_What to work on:_ With pictures left out, output word for word the lines from the one containing "Open the 扩展名(小写) naming dropdown" through the end of the material below.
Start of Block
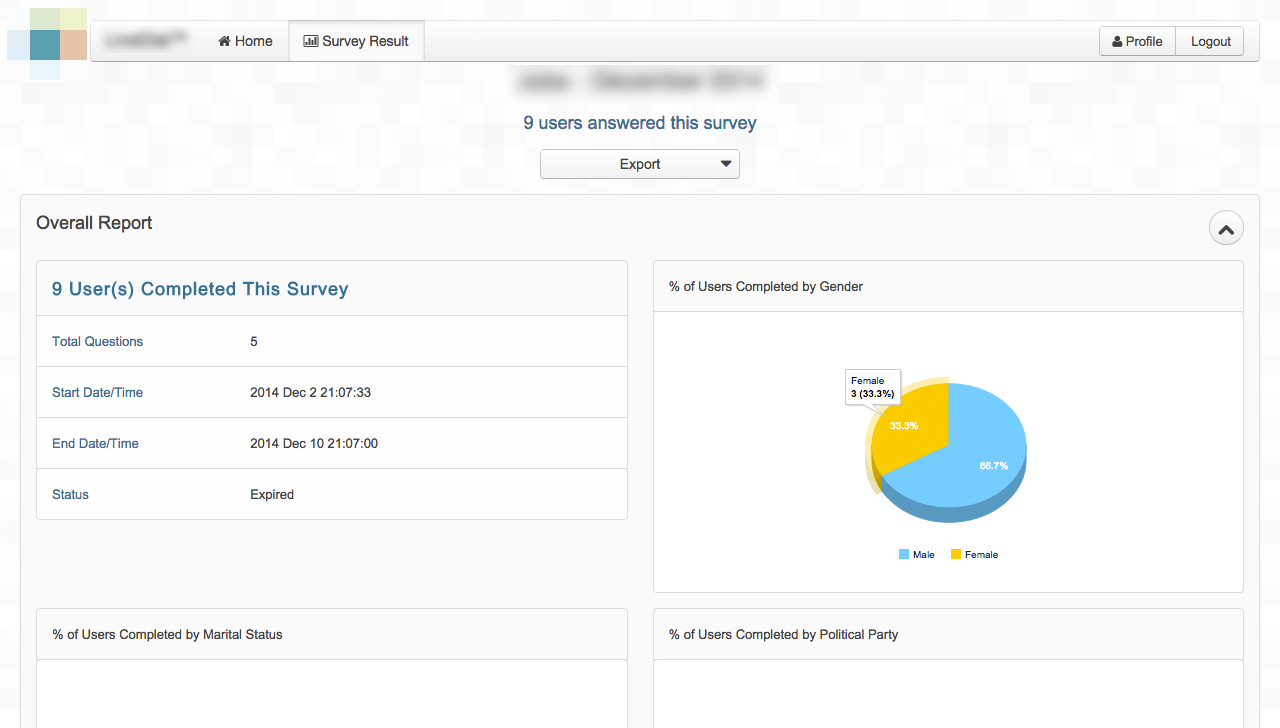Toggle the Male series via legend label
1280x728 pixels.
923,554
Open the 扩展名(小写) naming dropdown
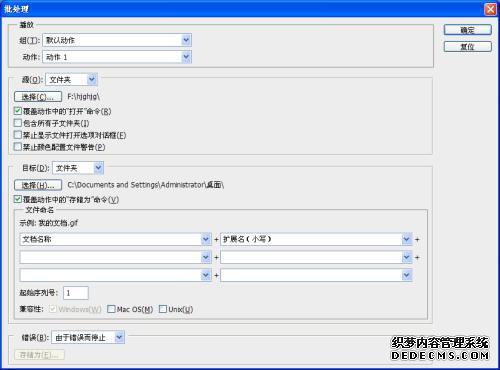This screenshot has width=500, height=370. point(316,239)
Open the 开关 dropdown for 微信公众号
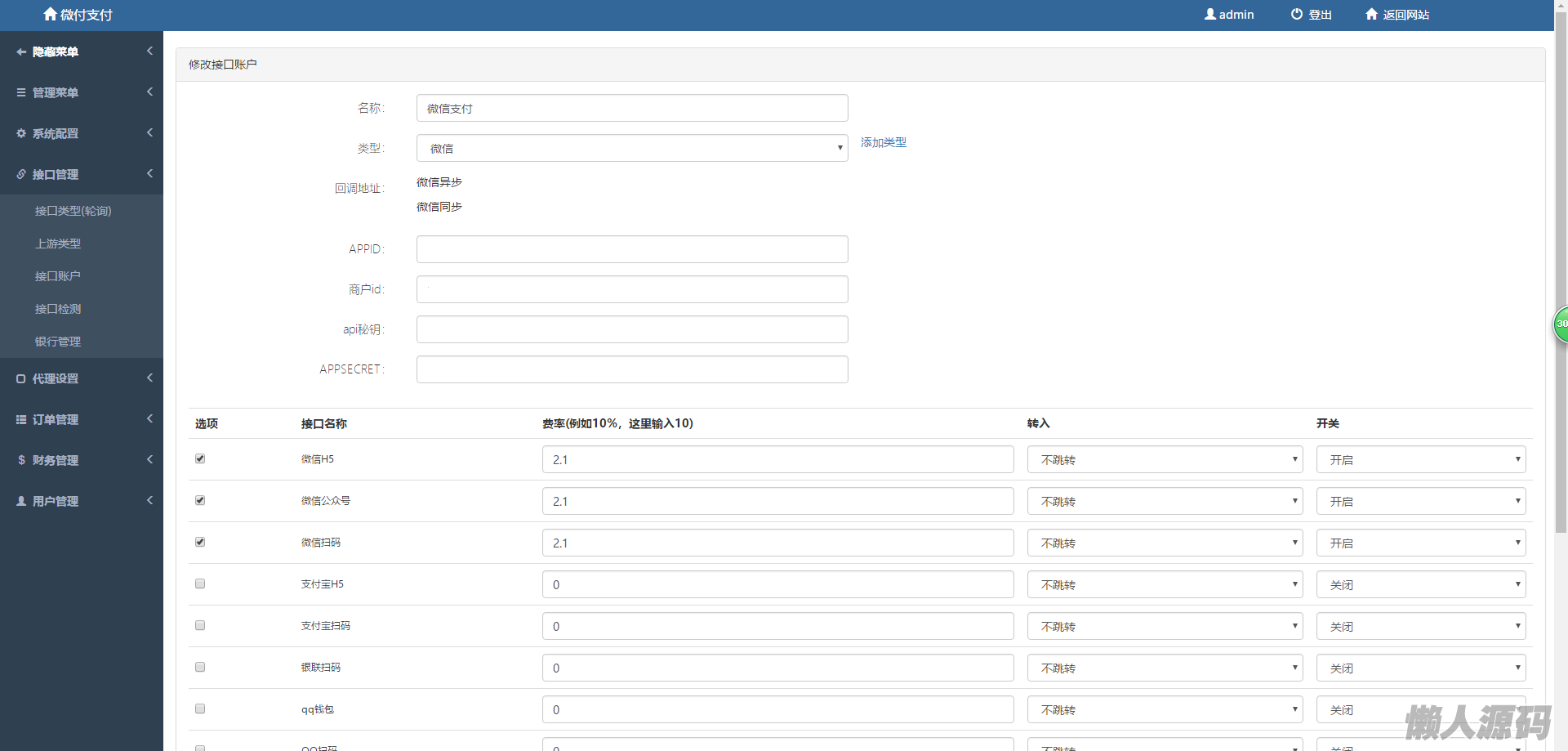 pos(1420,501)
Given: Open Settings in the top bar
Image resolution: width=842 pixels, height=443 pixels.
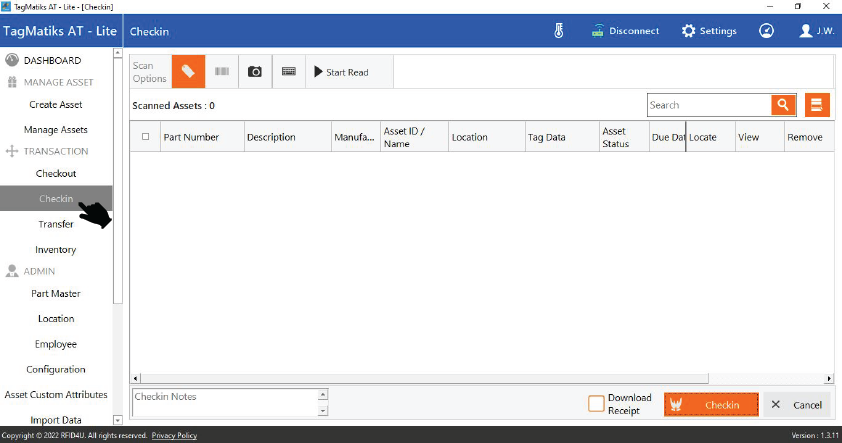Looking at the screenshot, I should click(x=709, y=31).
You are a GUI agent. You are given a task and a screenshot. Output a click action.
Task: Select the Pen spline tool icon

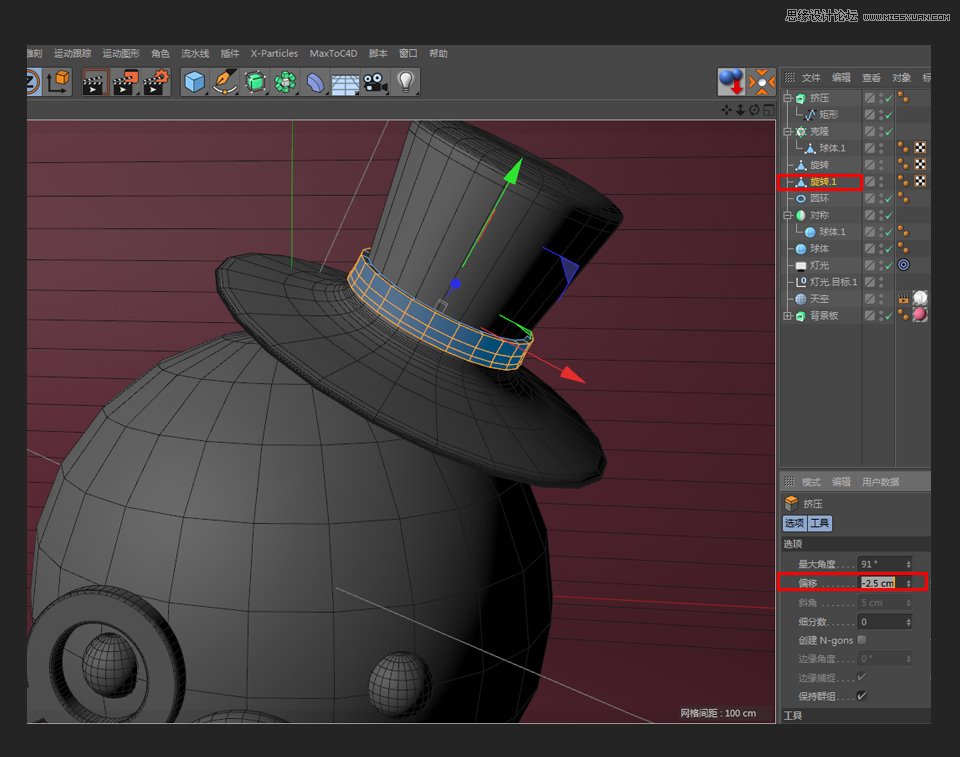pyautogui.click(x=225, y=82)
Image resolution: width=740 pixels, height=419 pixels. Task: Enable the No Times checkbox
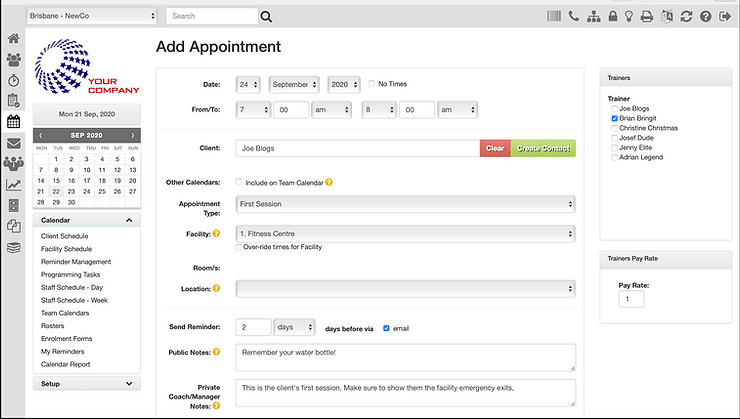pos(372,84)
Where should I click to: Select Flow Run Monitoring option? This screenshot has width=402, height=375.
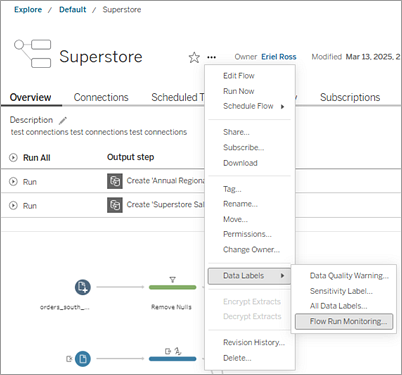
End of Block
_Answer box:_
Open the 扩展名(小写) naming dropdown
This screenshot has width=500, height=370. point(316,239)
Open the 开关 dropdown for 微信公众号
 pos(1420,501)
Given: Open Settings in the top bar
Image resolution: width=842 pixels, height=443 pixels.
Looking at the screenshot, I should click(x=709, y=31).
You are a GUI agent. You are given a task and a screenshot. Output a click action.
Task: Select the Pen spline tool icon

pyautogui.click(x=225, y=82)
Image resolution: width=740 pixels, height=419 pixels. Task: Enable the No Times checkbox
pos(372,84)
Where should I click to: Select Flow Run Monitoring option? This screenshot has width=402, height=375.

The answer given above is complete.